In questo continuo affollarsi di carte e fogliacci di guarnigione, fa il suo ingresso in scena un altro doppio, altro da sé, il fascismo e l’antifascismo. Un altro maestro elementare, Salvatore Principato, anche lui di Piazza Armerina, maestro socialista, partigiano, amico di Filippo Turati e Anna Kuliscioff. Sarà fucilato a piazzale Loreto dai militi fascisti della “Muti” il 10 ottobre del 1944. Due maestri elementari della stessa città, due destini antitetici, due finali di partita simili. Dualità di destini che si intrecciano anche per due alti prelati, il vescovo di Piazza Armerina, Mario Sturzo, fratello del Luigi fondatore del Partito popolare e Francesco Borgia Sedej, arcivescovo di Gorizia. Due prelati invisi alle gerarchie fasciste, messi a tacere e condannati all’abiura. Il vescovo di Piazza Armerina Mario Sturzo, evoca un’altra storia di fratelli. Accusato di indulgenza crociana e avversione al fascismo, costò nel 1927, la nomina di Castrogiovanni a capoluogo di provincia. Per castigo mussoliniano, Piazza Armerina non divenne provincia. Chiude questa lunga sequela di inganni doppi un’immagine dei mosaici della Villa romana del Casale di Piazza Armerina. Una scena del corridoio della grande caccia. Un mosaico che ritrae una tigre nell’atto di specchiarsi in una grande sfera di cristallo. Un artificio, un trucco, un inganno, un’illusione che la renderà prigioniera e vittima di sé stessa. La tigre e il rimando alla brigata Tigr.

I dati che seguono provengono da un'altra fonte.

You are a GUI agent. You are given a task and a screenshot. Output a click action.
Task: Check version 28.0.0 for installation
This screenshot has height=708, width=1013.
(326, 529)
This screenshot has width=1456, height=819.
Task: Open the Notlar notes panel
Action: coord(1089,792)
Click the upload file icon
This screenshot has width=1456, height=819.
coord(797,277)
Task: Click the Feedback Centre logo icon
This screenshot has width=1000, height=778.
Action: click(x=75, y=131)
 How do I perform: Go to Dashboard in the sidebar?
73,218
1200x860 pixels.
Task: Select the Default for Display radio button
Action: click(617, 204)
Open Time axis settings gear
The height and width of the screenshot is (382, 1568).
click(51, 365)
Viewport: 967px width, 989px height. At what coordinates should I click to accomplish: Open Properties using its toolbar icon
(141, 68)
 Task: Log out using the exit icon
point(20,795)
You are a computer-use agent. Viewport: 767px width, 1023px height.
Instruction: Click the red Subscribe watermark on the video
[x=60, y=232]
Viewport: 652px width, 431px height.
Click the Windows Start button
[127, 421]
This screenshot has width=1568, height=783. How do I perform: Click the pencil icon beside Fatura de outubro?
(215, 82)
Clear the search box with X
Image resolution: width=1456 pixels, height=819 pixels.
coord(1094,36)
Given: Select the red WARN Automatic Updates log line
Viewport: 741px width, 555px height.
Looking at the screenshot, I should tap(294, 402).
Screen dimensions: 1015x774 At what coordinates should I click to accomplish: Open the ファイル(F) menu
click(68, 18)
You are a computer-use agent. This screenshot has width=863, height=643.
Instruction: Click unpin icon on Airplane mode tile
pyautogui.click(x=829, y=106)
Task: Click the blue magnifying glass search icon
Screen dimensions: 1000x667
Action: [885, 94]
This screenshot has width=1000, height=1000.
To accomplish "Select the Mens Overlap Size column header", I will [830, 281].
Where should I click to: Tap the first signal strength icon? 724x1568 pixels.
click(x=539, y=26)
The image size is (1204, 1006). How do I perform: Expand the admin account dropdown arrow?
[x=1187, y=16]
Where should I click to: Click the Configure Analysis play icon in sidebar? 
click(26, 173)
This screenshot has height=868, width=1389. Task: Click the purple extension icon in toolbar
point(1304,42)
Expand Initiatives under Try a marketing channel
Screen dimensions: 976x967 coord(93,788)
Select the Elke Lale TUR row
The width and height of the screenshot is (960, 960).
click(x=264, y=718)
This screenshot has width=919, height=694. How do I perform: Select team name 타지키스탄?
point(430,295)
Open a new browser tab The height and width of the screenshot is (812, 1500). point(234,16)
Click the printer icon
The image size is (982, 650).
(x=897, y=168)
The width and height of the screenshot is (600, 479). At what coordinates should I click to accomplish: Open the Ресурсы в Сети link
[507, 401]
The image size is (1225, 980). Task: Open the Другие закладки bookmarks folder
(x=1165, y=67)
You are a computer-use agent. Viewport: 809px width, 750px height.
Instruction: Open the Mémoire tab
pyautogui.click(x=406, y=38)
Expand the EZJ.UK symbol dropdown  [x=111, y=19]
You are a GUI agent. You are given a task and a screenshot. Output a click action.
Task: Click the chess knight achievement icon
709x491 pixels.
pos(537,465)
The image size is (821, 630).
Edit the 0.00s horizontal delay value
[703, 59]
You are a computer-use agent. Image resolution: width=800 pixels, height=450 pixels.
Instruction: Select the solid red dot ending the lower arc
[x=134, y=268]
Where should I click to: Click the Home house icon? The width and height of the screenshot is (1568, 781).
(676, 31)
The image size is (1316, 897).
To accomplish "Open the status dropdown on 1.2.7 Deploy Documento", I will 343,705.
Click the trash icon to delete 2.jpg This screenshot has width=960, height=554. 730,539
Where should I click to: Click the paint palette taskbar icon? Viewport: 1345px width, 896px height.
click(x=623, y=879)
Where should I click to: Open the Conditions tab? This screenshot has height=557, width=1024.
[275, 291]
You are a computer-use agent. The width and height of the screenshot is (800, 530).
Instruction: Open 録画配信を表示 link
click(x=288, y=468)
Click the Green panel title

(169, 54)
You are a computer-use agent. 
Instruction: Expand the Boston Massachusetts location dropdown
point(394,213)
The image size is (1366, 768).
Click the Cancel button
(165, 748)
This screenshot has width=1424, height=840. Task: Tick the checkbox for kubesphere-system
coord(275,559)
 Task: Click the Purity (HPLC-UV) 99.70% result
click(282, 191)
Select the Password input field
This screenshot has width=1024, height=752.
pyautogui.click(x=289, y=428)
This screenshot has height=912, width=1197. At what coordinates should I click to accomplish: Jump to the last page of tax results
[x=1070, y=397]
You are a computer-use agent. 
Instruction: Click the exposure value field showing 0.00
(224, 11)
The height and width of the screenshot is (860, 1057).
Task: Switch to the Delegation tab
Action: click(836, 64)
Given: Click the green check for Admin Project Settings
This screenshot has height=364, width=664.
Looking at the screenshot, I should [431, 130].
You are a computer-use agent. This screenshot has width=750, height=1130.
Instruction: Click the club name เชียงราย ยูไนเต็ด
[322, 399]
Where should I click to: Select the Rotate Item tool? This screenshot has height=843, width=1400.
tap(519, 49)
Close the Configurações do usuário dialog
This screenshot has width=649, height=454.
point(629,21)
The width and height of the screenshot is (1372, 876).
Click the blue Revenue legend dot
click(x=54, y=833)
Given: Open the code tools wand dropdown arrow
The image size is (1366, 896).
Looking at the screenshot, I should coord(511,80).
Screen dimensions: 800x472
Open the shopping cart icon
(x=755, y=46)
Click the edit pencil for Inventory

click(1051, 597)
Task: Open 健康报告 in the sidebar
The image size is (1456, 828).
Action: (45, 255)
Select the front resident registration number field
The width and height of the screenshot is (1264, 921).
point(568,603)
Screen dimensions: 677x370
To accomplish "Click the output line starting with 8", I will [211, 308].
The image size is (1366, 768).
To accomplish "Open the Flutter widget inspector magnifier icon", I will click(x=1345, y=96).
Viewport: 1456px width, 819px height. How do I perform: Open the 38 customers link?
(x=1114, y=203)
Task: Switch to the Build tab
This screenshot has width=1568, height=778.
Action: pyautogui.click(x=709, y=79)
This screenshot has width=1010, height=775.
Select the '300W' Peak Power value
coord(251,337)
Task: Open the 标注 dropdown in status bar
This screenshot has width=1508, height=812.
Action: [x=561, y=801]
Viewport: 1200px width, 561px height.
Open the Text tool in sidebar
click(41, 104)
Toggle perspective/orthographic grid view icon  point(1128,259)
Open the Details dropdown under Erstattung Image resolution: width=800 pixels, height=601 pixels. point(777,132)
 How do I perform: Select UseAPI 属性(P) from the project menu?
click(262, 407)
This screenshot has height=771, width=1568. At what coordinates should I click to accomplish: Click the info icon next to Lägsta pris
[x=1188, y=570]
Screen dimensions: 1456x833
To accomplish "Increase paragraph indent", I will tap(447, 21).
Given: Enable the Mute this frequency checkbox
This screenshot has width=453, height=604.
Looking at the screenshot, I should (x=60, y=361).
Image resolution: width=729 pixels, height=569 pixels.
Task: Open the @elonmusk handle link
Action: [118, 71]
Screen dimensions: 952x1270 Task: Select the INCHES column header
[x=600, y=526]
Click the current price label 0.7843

Una tigre vittima del suo doppio come accade a tutti i protagonisti del libro, tutti vittime di spietate e tragiche illusioni.

«Forse queste cose non avrei dovute raccontarle. Non le ho mai raccontate a nessuno. Sono rimaste sepolte in me». Sembra questo il degno finale di partita. Così si legge nel biglietto di ricordi della gospodična maestra. La naša učitelijica, la signora maestra, la giovane donna dal volto gentile che campeggia nella foto di copertina, la madre di Adriano Sofri.